There is no 'native' way to get a Raspberry Pi 4 running Manjaro: the netboot technique you can use when first starting a Pi only permits Raspberry Pi OS or Ubuntu to be fetched and installed via the built-in 'official' channels.
However, it's not hard to get things working. On my standard PC, I installed the Raspberry Pi Imager (there are versions available for Windows, and most Linux distros have the package in their standard repositories). I then manually downloaded the Manjaro ARM image for Raspberry Pi from the Manjaro website itself:
As you can see, you select the 'Raspberry Pi 4...' item from the drop-down list towards the top of the screen, then you get to choose which desktop environment you want: I chose XFCE for no particular reason, other than I wanted to be kind to my Pi and considered both Gnome and KDE to be a bit too demanding for it!
Once you download the OS image (by clicking the 'Download' badge under your chosen desktop) and then selecting 'Image', you end up downloading a file called something like Manjaro-ARM-xfce-rpi4-23.02.img.xz into your PC's standard download location. You then fire up the Raspberry Pi Imager utility, point it at the .img.xz file and direct it to write it to the microSD card you've somehow plugged into your PC (I used a USB stick that accepts microSD cards): you tell it to write the image and about 6 minutes later, it's all finished and ready to be used.

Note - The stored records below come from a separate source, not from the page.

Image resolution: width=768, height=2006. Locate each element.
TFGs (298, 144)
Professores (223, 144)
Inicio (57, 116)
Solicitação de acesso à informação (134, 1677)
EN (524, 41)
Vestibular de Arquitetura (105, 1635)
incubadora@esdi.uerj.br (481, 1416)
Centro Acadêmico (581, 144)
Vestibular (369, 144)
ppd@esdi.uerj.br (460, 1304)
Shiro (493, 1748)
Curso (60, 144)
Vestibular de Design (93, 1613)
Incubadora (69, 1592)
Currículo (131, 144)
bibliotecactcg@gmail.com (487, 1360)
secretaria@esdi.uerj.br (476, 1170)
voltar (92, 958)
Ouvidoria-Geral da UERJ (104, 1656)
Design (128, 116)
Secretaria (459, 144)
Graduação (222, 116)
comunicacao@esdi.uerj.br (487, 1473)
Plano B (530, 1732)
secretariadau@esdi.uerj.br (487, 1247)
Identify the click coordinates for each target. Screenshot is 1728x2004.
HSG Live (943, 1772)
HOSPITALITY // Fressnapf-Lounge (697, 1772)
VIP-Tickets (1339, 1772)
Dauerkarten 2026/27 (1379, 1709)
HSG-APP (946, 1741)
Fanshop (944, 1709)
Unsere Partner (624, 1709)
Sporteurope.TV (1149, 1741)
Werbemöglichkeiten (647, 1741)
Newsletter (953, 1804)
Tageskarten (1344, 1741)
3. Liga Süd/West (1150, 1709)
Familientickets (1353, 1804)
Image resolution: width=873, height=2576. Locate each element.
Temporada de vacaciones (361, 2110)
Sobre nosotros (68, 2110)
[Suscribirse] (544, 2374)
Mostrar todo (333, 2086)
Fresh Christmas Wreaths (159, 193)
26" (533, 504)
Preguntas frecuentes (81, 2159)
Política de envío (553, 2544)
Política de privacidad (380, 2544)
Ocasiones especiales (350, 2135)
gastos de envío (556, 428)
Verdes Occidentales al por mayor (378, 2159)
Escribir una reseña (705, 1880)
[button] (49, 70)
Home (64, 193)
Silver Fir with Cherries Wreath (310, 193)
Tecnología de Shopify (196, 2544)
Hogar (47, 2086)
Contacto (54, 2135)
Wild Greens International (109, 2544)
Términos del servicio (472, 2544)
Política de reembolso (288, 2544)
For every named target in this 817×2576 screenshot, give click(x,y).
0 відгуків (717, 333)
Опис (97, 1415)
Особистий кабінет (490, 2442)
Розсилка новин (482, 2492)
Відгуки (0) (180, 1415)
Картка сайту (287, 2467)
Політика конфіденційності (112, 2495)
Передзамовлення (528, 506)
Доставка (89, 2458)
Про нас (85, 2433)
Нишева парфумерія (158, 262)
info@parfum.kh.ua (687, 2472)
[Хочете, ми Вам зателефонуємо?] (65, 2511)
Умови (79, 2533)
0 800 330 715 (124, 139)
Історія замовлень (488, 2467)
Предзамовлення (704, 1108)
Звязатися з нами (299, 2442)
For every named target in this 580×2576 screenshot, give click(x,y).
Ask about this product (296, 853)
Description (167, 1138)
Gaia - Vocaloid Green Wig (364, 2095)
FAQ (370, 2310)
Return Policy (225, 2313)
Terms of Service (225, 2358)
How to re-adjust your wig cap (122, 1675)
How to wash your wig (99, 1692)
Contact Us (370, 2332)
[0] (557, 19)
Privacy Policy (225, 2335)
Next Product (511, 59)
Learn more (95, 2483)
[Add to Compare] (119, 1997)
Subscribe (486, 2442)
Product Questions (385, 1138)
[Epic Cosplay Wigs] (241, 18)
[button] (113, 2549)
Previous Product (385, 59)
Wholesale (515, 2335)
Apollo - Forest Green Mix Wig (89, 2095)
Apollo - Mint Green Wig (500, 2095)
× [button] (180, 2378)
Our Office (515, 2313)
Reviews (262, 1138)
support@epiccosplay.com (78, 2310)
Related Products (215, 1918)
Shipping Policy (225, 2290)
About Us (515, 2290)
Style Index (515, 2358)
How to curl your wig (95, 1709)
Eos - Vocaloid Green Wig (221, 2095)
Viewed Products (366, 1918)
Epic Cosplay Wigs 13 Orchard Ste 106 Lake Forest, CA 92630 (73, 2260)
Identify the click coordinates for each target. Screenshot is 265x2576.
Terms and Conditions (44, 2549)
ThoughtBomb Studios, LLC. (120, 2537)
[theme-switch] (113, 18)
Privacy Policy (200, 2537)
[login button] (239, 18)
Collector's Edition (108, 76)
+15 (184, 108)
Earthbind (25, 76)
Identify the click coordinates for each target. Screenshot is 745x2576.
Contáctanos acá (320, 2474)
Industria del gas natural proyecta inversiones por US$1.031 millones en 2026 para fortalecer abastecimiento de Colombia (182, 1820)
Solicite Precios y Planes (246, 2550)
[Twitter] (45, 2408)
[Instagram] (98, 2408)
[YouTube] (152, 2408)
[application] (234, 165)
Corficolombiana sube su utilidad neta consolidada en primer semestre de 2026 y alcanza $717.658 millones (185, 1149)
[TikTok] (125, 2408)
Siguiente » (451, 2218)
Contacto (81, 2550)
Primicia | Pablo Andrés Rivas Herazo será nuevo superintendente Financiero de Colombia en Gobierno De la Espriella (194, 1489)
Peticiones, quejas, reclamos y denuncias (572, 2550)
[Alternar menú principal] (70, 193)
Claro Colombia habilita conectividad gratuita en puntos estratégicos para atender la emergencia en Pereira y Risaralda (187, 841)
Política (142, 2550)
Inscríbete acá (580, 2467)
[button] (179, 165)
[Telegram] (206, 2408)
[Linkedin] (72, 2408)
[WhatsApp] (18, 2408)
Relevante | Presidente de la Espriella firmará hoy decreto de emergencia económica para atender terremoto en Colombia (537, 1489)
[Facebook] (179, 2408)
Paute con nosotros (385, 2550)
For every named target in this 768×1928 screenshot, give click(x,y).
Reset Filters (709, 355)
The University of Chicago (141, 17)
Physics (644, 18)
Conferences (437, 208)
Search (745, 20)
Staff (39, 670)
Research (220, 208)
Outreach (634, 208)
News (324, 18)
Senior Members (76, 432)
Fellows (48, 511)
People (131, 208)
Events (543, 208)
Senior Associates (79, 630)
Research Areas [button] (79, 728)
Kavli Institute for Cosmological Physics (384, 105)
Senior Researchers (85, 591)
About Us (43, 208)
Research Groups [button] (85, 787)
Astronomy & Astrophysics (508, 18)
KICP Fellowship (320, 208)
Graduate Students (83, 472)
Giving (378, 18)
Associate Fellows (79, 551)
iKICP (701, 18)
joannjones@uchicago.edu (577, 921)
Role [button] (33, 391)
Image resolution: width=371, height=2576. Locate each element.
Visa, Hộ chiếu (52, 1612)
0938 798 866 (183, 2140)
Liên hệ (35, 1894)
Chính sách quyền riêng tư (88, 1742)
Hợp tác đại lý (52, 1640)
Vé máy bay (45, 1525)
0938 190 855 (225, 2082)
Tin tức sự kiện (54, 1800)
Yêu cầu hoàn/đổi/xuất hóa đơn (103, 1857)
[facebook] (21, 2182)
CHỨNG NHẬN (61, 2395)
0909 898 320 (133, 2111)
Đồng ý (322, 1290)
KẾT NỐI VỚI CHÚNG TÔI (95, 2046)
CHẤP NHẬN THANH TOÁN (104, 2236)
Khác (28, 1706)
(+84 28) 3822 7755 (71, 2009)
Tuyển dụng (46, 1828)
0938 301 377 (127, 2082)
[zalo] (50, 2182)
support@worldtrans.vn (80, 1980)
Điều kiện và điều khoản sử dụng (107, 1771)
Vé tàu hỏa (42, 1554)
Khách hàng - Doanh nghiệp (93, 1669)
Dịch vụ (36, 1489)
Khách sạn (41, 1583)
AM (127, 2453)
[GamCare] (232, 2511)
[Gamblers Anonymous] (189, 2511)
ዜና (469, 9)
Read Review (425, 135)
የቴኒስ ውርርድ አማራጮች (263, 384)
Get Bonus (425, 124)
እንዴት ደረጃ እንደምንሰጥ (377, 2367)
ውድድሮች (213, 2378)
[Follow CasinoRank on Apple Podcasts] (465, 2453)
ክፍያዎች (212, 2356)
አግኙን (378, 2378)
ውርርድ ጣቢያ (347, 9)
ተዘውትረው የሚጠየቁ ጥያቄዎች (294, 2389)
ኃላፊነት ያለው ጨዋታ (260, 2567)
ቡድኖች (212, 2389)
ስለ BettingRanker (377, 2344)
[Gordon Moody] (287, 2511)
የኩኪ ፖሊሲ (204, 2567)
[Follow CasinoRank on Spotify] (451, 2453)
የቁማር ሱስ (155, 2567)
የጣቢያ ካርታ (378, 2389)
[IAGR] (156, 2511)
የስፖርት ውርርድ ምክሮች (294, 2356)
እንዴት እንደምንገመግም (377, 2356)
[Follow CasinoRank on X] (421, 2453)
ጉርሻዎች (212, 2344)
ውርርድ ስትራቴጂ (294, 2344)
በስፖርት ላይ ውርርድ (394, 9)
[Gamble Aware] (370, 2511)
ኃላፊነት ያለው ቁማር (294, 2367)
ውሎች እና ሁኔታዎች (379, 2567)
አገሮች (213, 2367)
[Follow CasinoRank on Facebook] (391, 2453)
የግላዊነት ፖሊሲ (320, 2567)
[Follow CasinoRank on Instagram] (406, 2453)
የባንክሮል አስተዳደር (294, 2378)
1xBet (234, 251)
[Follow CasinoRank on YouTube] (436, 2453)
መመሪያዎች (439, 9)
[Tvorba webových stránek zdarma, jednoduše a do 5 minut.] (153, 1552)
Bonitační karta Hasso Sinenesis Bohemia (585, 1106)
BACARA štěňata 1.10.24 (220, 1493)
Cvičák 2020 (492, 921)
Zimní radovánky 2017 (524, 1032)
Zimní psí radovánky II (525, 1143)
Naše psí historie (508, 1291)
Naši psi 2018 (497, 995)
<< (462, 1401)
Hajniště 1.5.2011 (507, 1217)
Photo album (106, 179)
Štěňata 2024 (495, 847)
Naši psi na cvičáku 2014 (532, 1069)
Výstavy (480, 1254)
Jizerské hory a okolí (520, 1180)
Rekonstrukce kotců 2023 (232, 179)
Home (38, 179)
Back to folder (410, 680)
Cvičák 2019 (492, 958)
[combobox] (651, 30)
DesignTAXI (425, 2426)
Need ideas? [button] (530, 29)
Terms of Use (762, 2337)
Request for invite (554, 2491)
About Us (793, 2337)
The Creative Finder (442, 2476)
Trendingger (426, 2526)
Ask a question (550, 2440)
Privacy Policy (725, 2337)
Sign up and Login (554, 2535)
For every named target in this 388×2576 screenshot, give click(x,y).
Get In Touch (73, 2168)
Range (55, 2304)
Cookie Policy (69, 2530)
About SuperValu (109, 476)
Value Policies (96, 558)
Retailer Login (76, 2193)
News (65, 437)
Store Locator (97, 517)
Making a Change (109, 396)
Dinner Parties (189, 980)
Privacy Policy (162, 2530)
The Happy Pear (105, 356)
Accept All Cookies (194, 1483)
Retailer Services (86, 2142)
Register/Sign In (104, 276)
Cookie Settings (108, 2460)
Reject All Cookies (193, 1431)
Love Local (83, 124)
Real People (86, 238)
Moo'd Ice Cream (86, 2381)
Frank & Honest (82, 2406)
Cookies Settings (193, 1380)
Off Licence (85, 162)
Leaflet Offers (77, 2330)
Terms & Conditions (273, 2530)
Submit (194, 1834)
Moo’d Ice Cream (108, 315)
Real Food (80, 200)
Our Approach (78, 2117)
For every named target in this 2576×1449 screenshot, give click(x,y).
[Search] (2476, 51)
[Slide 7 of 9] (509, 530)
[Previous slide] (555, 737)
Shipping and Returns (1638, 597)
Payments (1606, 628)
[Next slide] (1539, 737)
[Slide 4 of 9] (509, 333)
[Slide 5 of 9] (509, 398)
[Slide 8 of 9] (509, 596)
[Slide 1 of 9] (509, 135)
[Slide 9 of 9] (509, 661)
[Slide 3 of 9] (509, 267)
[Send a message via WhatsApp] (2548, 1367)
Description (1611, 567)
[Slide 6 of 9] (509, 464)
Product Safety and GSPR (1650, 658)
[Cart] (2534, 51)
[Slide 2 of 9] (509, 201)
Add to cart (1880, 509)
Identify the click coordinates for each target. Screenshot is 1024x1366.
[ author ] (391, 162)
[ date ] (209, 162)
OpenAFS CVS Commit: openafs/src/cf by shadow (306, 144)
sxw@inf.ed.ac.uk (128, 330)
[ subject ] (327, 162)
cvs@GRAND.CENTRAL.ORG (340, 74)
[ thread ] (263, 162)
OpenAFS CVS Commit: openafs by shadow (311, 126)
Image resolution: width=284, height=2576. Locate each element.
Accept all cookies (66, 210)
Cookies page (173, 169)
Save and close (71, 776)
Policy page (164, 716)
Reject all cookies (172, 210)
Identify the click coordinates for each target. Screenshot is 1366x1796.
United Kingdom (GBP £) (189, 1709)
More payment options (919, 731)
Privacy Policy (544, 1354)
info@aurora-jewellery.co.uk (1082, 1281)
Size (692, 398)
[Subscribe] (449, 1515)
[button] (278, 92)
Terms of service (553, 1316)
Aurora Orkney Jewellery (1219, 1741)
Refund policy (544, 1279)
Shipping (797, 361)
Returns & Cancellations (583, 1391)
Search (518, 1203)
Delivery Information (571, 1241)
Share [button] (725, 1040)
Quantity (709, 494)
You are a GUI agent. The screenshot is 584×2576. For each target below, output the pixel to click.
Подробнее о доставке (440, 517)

You then insert the microSD card into your Pi, power it on, let it boot up and perform some initial configuration (username, password, etc), reboot when prompted... and you're ready to install Giocoso in the standard way.
The Giocoso installation is completely painless and results, first time of asking, in a fully-functional Giocoso program, complete with an ability to display in-terminal album art, as this designer intended:
My only caveat at this point is that whilst everything looks perfectly fine, I wasn't enamoured of the sound of things: if I tried to do anything at all on the Pi whilst music was playing (such as using a file manager to copy the above screenshot off to a network drive), the sound would stutter. This did not happen when Raspberry Pi OS was in use... so maybe even the XFCE desktop was a bit to 'heavyweight' for my Pi. I am confident a Pi 5 would cope much better, of course... but I haven't summoned up the cash to buy one of those as yet to find out for sure! In any case, if I left even my feeble Pi 4 alone to only do music playback, it coped just fine. Your mileage might vary, of course!